3.1 Storage Requirements
Storage requirements can be determined from general rules and knowledge of the target SAN type.
General Rules for Sizing Storage
The expected data set size, or the data set size plus the expected growth of the data set if it already exists, determines the storage requirements. Application users, developers, and database administrators should have an idea of the type of data being stored and characteristic sizes, so they are good sources of sizing information. In a new application, if the typical record size in a database or the size of commonly stored data for an application can be determined, then simply multiply the size by the total expected starting number of records to determine the total amount of storage. If growth can be predicted on the basis of the number of users or the number of records, then storage can be sized for expected growth as well. A last resort for sizing information can simply be a guess based on general information about the new application.
Requirements by SAN Type
Depending on the type of SAN being implemented, assumptions about the amount of storage required can eliminate much of the storage size analysis.
To determine a storage consolidation SAN's requirements, look at the target host systems, add up all the storage in use on the host systems, and add the growth rates of the data on those host systems. A storage consolidation SAN more efficiently accommodates the storage space growth rates of the host systems because all storage space in the SAN is available to all host systems.
A NAS replacement is similar to a storage consolidation SAN. To determine the amount of storage needed, add up all the storage space in use on the existing NAS and look at the expected growth rate of the data stored on the NAS systems.
NAS replacement SANs that implement tape backup require a different storage sizing method due to the unlimited total storage of removable media devices. Size a NAS replacement SAN for tape backup by determining the number of tape drives required to service the backup workload. The number of tape drives depends on all of the following:
The number of concurrent backups
The amount of data to be backed up
The amount of data each tape will store
The amount of time available for system backups
A complete discussion of backup system sizing would be a digression here; there are several good books on this topic. As a simple rule of thumb, use one tape drive for each concurrently backed up file system. Unless the data sets are small, avoid backing up data from multiple sources onto a single tape. Resource contention and possible restore conflicts can occur if multiple backups for different host systems are on the same tape.
For capacity-planning SANs, determine the size of storage by looking at the data set sizes of systems likely to use the SAN. A capacity-planning SAN that supports data warehouse extraction, transformation, and load (ETL) processing has greater storage requirements than a capacity-planning SAN that supports OLTP. This difference reflects the generally smaller overall sizes of high-performance OLTP applications. To estimate a good storage size, look at the typical storage size and the growth requirements of the target systems. If a given system requires 200GB of storage today and doubles in size every six months, and another like it is deployed every six months as well, then a reasonable sizing estimate for a six-month capacity-planning solution is 800GB.

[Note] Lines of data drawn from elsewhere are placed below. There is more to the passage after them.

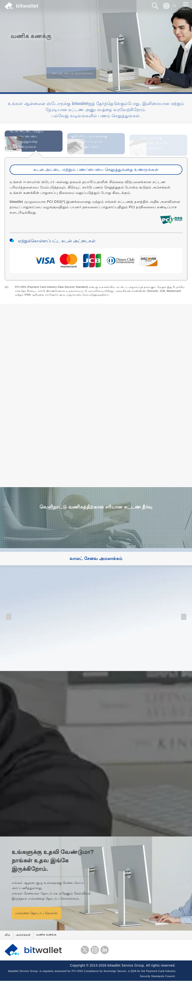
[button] (8, 642)
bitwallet (21, 5)
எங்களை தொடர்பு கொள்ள (50, 938)
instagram (94, 975)
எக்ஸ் (85, 975)
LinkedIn (104, 975)
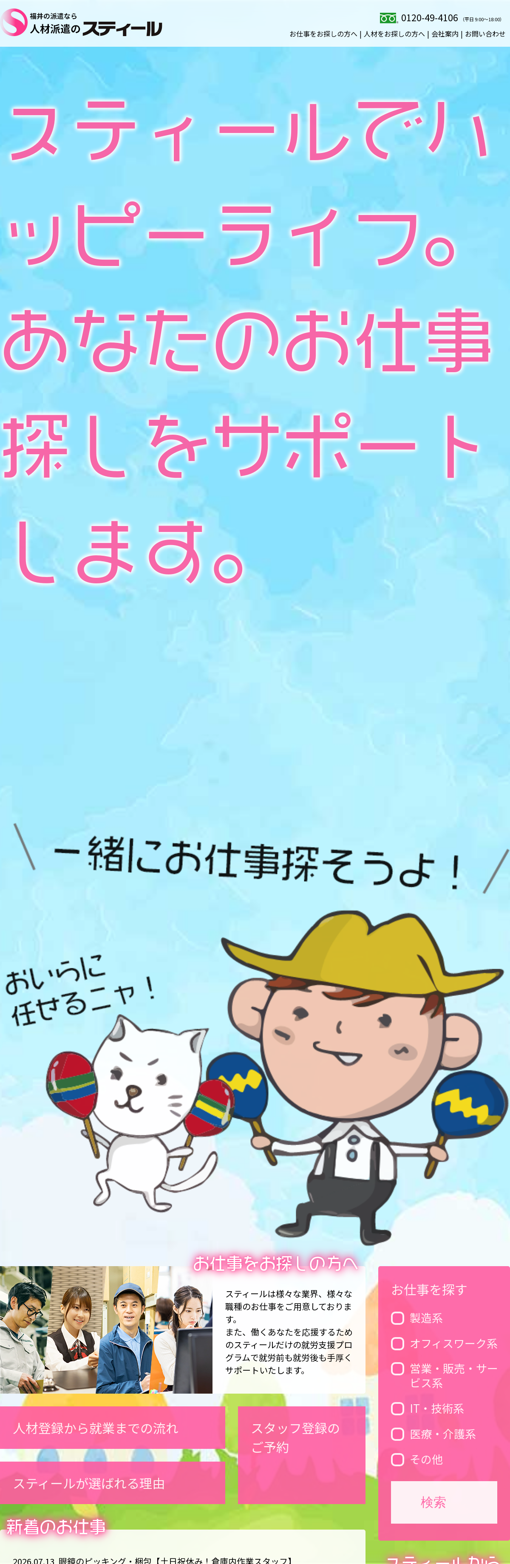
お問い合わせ (485, 33)
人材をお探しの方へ (394, 33)
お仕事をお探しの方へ (323, 33)
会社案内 (445, 33)
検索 (433, 1502)
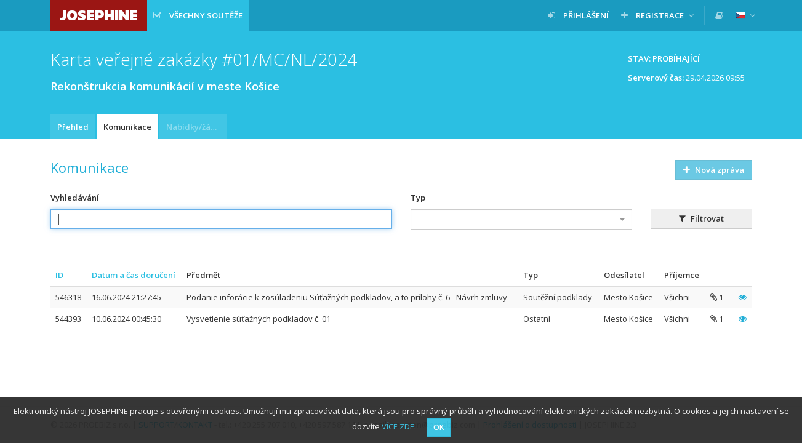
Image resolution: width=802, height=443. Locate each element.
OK (438, 427)
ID (59, 275)
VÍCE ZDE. (399, 426)
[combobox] (521, 219)
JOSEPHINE (99, 15)
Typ (418, 197)
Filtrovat (701, 218)
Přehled (73, 126)
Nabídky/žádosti (196, 126)
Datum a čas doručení (133, 275)
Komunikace (127, 126)
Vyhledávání (74, 197)
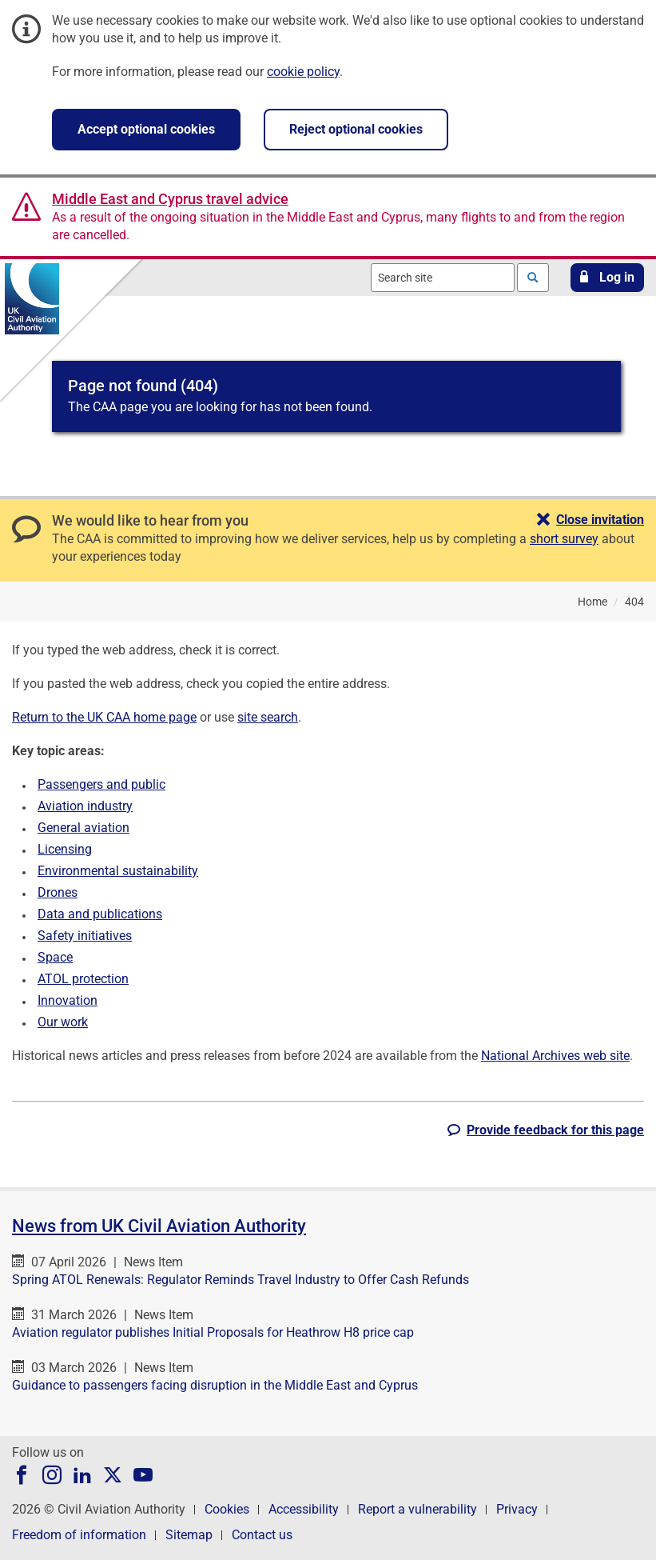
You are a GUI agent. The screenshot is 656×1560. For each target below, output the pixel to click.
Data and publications (100, 914)
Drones (58, 892)
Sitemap (189, 1534)
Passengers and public (101, 784)
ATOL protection (83, 978)
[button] (607, 277)
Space (55, 957)
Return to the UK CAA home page (104, 717)
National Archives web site (555, 1055)
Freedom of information (79, 1534)
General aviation (83, 827)
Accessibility (303, 1509)
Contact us (262, 1534)
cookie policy (303, 71)
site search (267, 717)
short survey (564, 538)
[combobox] (443, 277)
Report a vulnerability (417, 1509)
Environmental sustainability (118, 870)
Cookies (227, 1509)
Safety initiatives (85, 935)
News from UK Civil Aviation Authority (159, 1226)
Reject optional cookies (356, 129)
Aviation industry (85, 806)
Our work (63, 1022)
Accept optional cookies (146, 129)
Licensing (65, 849)
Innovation (67, 1000)
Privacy (517, 1509)
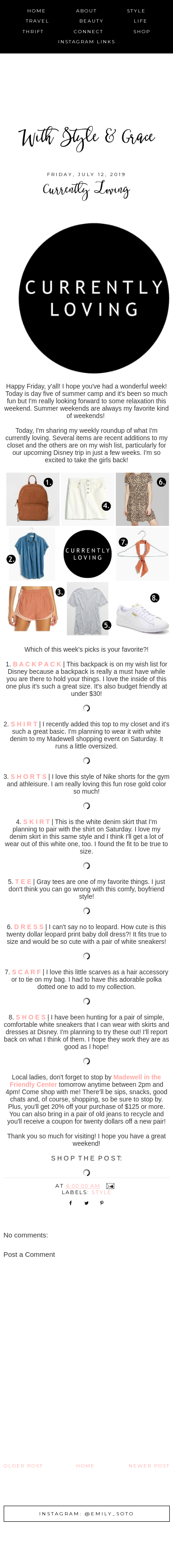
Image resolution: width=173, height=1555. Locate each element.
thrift (33, 32)
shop (141, 32)
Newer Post (149, 1466)
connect (88, 32)
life (141, 21)
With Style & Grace (86, 138)
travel (37, 21)
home (36, 11)
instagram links (86, 42)
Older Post (23, 1466)
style (136, 11)
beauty (91, 21)
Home (85, 1466)
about (86, 11)
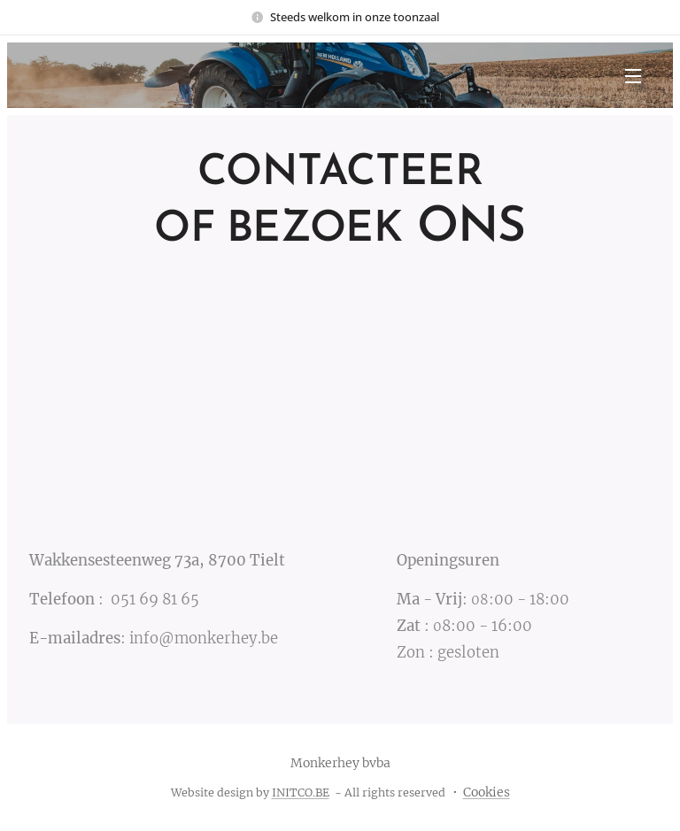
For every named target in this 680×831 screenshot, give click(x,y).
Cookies (486, 792)
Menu (633, 76)
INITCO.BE (300, 792)
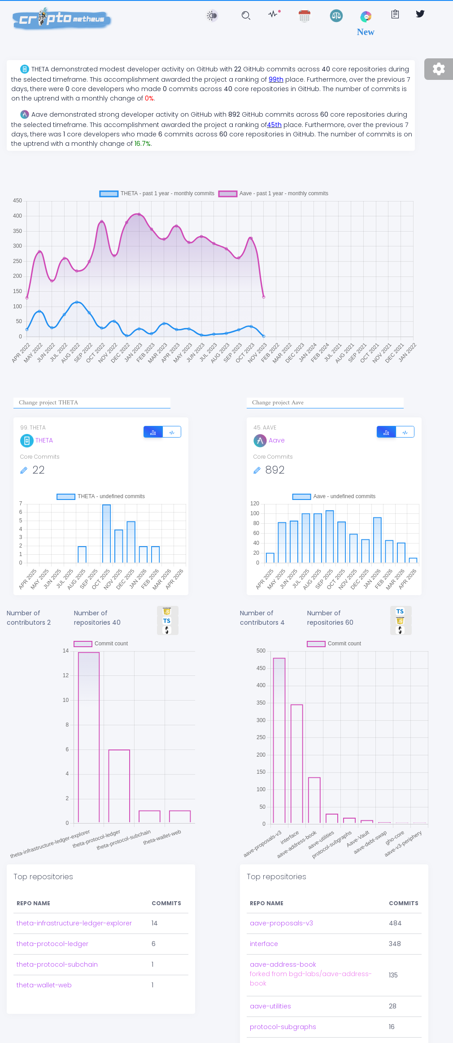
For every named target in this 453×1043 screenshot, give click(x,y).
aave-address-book (283, 964)
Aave (269, 440)
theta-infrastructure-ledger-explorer (74, 923)
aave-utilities (270, 1006)
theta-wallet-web (44, 985)
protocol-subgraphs (283, 1026)
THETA (36, 440)
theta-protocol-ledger (52, 943)
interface (264, 943)
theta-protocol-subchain (57, 964)
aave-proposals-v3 (281, 923)
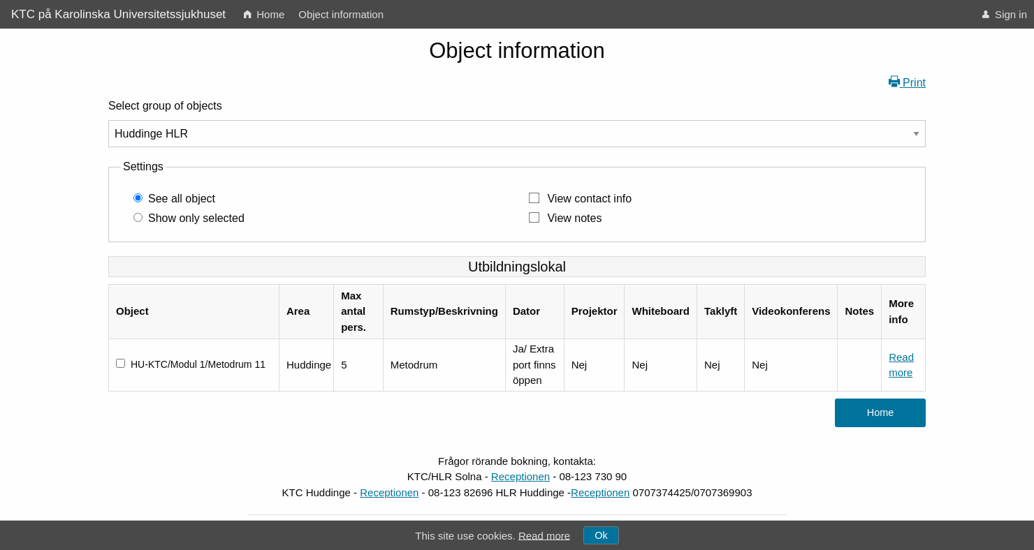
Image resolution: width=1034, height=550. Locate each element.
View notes (574, 218)
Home (264, 14)
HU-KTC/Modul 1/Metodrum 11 (198, 364)
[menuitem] (264, 14)
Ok (601, 535)
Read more (544, 535)
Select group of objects (165, 106)
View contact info (589, 199)
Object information (341, 14)
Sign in (1004, 14)
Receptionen (520, 476)
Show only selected (196, 218)
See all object (181, 199)
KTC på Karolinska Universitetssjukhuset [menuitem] (118, 14)
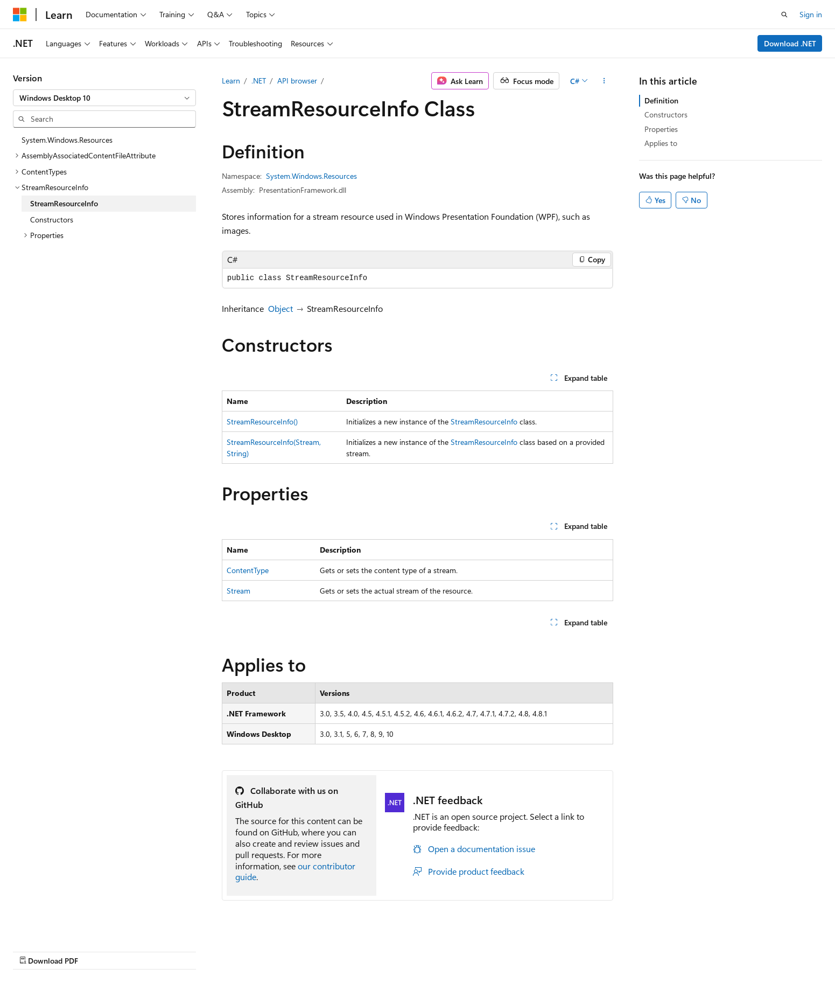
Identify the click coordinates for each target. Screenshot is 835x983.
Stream (238, 590)
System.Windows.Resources (311, 176)
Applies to (660, 143)
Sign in (810, 14)
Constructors (665, 114)
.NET (258, 80)
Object (280, 308)
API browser (297, 80)
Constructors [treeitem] (51, 219)
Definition (661, 100)
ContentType (248, 570)
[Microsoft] (20, 15)
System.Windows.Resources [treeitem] (67, 140)
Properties (661, 129)
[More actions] (603, 80)
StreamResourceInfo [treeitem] (64, 203)
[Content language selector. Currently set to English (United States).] (62, 949)
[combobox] (104, 98)
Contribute (573, 949)
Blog (528, 949)
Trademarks (723, 949)
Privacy (616, 949)
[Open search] (784, 14)
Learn (231, 80)
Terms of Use (670, 949)
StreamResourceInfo (484, 421)
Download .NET (790, 43)
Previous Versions (479, 949)
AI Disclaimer (415, 949)
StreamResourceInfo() (262, 421)
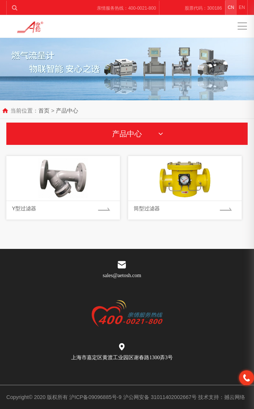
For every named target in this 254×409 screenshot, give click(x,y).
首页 (44, 110)
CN (231, 7)
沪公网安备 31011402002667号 (160, 397)
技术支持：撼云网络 (221, 397)
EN (242, 7)
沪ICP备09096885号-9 (95, 397)
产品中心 (67, 110)
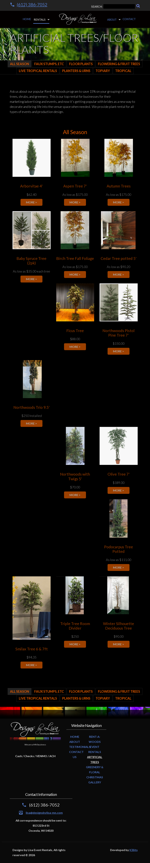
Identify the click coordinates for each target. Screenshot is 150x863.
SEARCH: (113, 6)
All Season (19, 64)
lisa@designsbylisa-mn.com (44, 812)
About (112, 19)
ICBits (134, 850)
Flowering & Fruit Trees (119, 64)
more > (31, 202)
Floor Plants (81, 64)
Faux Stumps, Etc (49, 64)
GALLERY (94, 782)
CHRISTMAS (94, 777)
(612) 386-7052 (32, 4)
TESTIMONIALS (80, 746)
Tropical (123, 71)
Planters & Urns (76, 71)
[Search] (138, 6)
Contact (129, 19)
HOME (74, 736)
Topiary (103, 71)
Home (27, 19)
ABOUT (74, 741)
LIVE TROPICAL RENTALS (38, 71)
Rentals (40, 19)
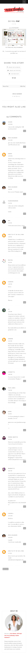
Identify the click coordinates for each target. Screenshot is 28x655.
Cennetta (11, 372)
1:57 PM (10, 553)
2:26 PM (10, 284)
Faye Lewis (11, 388)
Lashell (11, 513)
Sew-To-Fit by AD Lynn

Experimental SANs require little or no analysis of storage sizing. Because the purpose is pure experiment, the typical size of a system from your environment makes the best test case. If the experimental SAN's storage size is too small, the investigations cannot yield enough information. If the storage size is too large, there is obvious waste.
When attempting to size a SAN for a new project with little or no relation to any existing system, it is important to find out as much as possible about the new application. Investigation of the expected record size and the number of records goes a long way toward determining the required storage space. System and application overhead requires an additional 10 to 25 percent of space. The expected growth of the application data is also important when planning for system growth.